| SOURCE |
Adopting the same modified blackbody thermal dust emission model fit to the near-IR emission (Equation (1)), the mid-IR 3.8 and 11.7 μm flux densities of the bar and C1 indicate temperatures of T_d ≈ 560 K and T_d ≈ 530 K, respectively. These temperatures are notably consistent with the circumstellar dust temperature derived from mid-IR observations by Williams et al. (2009) at a similar phase, where T_d ≈ 560 K. The dust temperature of the C1 Fossil can also be estimated from its measured mid-IR 3.8 and 11.7 μm flux densities assuming they originate from the same dust component. Equation (1) provides a dust temperature of T_d ≈ 490 K for the C1 Fossil.

There are two notable disparities in the dust temperature calculations:

• 1.  
  The near-IR thermal dust emission from the bar and C1 (T_d ∼ 1000 K) exhibits much hotter temperatures than those derived by the mid-IR 3.8 and 11.7 μm observations (T_d ∼ 550 K).
• 2.  
  The derived temperature of the C1 Fossil (T_d ≈ 490 K) from the 3.8 and 11.7 μm observations is a factor of 1.6 hotter than predicted from the decreasing radiative equilibrium temperature as a function of distance from the heating source (T_d ∝ r^−0.4).

Since the resolved circumstellar emission components at near- and mid-IR wavelengths are largely co-spatial, it is highly unlikely that the first disparity is due to spatial variations in the exposure to the central binary's radiation field that dominates the dust heating. This disparity between the near- and mid-IR dust temperatures of the bar and C1 instead suggests that the dust components probed by near- and mid-IR wavelengths possess different physical properties, such as grain size.

| DATASET |
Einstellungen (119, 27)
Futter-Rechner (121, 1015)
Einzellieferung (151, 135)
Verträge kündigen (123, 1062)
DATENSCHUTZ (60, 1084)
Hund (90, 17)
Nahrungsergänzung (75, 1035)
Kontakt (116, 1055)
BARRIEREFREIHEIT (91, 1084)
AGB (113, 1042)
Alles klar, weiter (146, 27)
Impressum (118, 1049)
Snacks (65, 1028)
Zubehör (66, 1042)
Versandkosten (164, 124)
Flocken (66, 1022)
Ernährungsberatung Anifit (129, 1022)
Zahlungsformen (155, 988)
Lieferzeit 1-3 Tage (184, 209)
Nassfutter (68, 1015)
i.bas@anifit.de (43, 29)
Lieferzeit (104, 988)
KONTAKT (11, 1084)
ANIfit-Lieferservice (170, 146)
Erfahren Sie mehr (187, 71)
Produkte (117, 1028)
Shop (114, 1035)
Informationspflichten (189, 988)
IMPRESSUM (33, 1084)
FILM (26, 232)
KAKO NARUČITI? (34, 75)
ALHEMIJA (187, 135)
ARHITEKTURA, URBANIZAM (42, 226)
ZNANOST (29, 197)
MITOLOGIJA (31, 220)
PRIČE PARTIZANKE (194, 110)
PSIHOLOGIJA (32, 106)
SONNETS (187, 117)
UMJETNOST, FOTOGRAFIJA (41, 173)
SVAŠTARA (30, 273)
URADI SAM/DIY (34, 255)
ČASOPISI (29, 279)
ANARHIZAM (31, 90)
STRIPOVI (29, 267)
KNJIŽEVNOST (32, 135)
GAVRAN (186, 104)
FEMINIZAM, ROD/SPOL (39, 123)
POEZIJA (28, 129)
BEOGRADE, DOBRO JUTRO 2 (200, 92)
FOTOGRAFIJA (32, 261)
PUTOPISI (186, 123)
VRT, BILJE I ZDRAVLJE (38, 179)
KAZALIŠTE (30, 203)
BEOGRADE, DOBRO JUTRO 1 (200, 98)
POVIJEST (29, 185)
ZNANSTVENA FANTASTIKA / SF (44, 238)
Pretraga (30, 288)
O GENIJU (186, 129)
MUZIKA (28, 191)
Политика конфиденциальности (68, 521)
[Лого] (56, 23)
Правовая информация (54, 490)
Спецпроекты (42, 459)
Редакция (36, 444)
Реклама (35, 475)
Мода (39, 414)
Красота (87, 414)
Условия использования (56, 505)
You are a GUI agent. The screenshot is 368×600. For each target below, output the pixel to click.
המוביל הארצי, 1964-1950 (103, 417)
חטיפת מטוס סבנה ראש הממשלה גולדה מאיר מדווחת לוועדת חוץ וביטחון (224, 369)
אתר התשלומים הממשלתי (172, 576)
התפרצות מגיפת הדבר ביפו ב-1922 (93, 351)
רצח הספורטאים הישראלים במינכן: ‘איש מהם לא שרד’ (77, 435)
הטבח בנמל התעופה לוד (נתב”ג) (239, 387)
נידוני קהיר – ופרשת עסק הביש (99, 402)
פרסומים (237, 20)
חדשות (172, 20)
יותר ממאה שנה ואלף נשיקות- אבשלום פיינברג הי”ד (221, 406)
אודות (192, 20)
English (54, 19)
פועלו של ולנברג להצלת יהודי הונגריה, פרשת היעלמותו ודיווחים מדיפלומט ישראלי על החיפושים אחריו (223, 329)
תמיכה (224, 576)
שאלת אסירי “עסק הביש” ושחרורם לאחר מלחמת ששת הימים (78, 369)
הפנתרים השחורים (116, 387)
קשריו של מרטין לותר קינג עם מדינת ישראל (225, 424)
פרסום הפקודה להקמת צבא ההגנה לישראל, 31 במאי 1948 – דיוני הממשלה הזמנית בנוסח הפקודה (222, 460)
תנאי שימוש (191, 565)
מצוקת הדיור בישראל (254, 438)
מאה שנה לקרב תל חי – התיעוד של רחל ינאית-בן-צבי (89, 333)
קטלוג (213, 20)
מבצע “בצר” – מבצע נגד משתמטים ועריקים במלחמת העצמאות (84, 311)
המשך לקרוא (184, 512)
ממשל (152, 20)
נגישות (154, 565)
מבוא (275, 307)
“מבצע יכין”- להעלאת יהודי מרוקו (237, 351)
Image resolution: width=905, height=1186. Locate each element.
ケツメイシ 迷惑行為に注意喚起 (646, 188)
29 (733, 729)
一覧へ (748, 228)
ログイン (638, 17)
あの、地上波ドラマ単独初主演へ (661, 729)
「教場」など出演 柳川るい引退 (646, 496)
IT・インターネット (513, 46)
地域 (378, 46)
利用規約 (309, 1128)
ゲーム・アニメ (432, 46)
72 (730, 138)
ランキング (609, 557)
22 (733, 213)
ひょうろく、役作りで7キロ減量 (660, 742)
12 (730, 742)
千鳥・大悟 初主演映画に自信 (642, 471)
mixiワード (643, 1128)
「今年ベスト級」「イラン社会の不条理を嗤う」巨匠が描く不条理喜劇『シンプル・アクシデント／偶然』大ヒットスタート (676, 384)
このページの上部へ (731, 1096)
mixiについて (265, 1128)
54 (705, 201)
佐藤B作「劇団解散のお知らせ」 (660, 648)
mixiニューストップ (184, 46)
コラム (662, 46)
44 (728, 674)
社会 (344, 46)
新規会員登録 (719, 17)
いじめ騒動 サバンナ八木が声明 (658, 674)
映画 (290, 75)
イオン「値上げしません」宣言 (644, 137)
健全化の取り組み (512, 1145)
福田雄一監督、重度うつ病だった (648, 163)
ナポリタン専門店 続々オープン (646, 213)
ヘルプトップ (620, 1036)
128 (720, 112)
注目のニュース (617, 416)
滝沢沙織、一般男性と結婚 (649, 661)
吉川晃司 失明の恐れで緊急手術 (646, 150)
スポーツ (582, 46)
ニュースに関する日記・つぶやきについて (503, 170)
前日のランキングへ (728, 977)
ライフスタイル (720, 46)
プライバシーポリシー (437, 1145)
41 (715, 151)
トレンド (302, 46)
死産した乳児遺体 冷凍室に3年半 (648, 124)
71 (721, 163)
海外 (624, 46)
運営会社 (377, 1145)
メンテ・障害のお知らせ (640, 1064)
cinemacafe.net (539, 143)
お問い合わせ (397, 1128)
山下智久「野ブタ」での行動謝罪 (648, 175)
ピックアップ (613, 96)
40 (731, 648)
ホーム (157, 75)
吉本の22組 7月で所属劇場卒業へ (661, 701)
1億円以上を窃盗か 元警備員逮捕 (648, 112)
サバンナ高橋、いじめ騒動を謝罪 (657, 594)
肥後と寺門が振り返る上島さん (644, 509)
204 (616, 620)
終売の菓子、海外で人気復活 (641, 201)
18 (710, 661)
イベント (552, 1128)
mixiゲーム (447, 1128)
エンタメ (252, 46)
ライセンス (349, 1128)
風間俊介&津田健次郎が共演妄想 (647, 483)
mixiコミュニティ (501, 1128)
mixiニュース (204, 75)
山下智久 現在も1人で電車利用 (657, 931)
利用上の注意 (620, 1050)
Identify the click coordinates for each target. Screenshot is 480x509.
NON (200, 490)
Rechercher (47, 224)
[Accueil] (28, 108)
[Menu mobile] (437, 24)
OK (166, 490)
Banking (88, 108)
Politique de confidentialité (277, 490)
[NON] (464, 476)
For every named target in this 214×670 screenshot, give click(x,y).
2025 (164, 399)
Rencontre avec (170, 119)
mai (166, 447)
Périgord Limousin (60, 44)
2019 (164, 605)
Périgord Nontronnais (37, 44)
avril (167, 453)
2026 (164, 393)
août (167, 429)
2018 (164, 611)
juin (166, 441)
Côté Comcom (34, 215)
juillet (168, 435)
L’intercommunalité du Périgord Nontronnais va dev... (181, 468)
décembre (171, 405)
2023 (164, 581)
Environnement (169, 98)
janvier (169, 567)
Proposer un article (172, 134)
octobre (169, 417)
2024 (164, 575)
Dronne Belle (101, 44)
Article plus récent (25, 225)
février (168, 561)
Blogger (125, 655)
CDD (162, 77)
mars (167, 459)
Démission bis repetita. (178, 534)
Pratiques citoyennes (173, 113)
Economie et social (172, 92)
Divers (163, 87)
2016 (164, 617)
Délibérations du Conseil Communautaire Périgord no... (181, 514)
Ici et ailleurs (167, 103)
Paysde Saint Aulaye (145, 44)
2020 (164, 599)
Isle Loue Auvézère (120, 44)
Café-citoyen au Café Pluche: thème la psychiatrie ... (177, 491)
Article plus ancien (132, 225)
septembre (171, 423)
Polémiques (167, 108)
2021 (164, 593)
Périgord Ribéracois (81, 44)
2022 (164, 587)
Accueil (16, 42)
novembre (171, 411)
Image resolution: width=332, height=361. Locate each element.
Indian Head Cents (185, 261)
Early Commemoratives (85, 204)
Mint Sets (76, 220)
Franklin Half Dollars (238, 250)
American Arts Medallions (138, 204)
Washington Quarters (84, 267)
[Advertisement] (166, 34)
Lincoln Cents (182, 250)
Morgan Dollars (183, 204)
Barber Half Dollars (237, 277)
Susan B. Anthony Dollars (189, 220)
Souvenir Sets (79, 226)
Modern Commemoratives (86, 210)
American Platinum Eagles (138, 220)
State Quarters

| DIRECTION |
Copy the passage on dust temperatures between "The derived temperature" and "(T_d ∝ r^−0.4).", inclusive, substituting "central binary" for "heating source".

| TASK RESULT |
The derived temperature of the C1 Fossil (T_d ≈ 490 K) from the 3.8 and 11.7 μm observations is a factor of 1.6 hotter than predicted from the decreasing radiative equilibrium temperature as a function of distance from the central binary (T_d ∝ r^−0.4).